A patient attends her dating scan at 12/40 and is found to have an apparent MCMA twin pregnancy. She has a history of 3 vaginal births. Assuming both twins are cephalic in the third trimester, what is the most appropriate plan for delivery?
a. LSCS by 34/40 under steroid cover
b. IOL no later than 36/40
c. LSCS by 36/40 under steroid cover
d. IOL at 34/40 with steroid cover
e. LSCS by 32/40 with steroid cover
A - LSCS at 34/40 under steroid cover
The ‘rules’ on timing of delivery in uncomplicated multiple pregnancy is as follows (RCOG and NICE):
Chorion. Timing Mode Steroids
DCDA From 37/40 Vaginal if cephalic No
MCDA From 36/40 Vaginal if cephalic Yes
MCMA 32-34/40 LSCS Yes
Triplets From 35/40 Individualise Yes
60% of twins will deliver spontaneously prior to 37/40 (75% of triplets prior to 35/40). Continuation of a MC pregnancy beyond 36/40 is not actually associated with increased risk of adverse outcomes (this occurs after 38/40).
A primigravida attends the ANC at 32/40 in a MCDA twin pregnancy. The pregnancy has been uncomplicated thus far and no concerns have been noted regarding fetal growth. Both twins are cephalic. Assuming this remains the case, what plan for delivery would you initiate?

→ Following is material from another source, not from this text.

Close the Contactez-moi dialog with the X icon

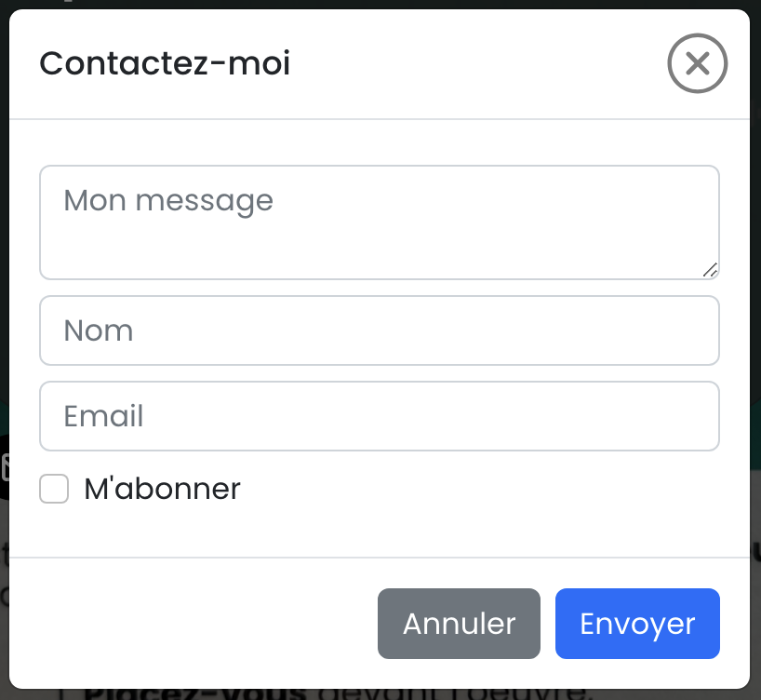pos(697,63)
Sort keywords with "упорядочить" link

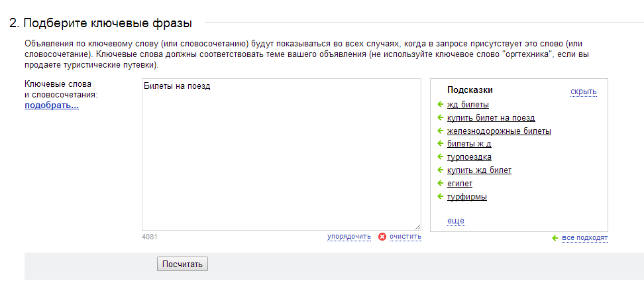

a. Elective delivery by 34/40; advise caesarean delivery
b. Elective delivery by 35/40; can have vaginal birth if desired
c. Elective delivery by 35/40; advise caesarean delivery
d. Elective delivery by 36/40; can have vaginal birth if desired
e. Elective delivery by 36/40; advise caesarean delivery
D - Elective delivery by 36/40; can have vaginal birth if desired
The ‘rules’ on timing of delivery in uncomplicated multiple pregnancy is as follows (RCOG and NICE):
Chorion. Timing Mode Steroids
DCDA From 37/40 Vaginal if cephalic No
MCDA From 36/40 Vaginal if cephalic Yes
MCMA 32-34/40 LSCS Yes
Triplets From 35/40 Individualise Yes
60% of twins will deliver spontaneously prior to 37/40 (75% of triplets prior to 35/40). Continuation of a MC pregnancy beyond 36/40 is not actually associated with increased risk of adverse outcomes (this occurs after 38/40).
What is the prevalence of conjoined twins?
a. 1 in 25,000
b. 1 in 50,000
c. 1 in 100,000
d. 1 in 500,000
e. 1 in 1,000,000
C - 1 in 100,000
Conjoined twins are incredibly rare – around 1 in 90-100,000 pregnancies.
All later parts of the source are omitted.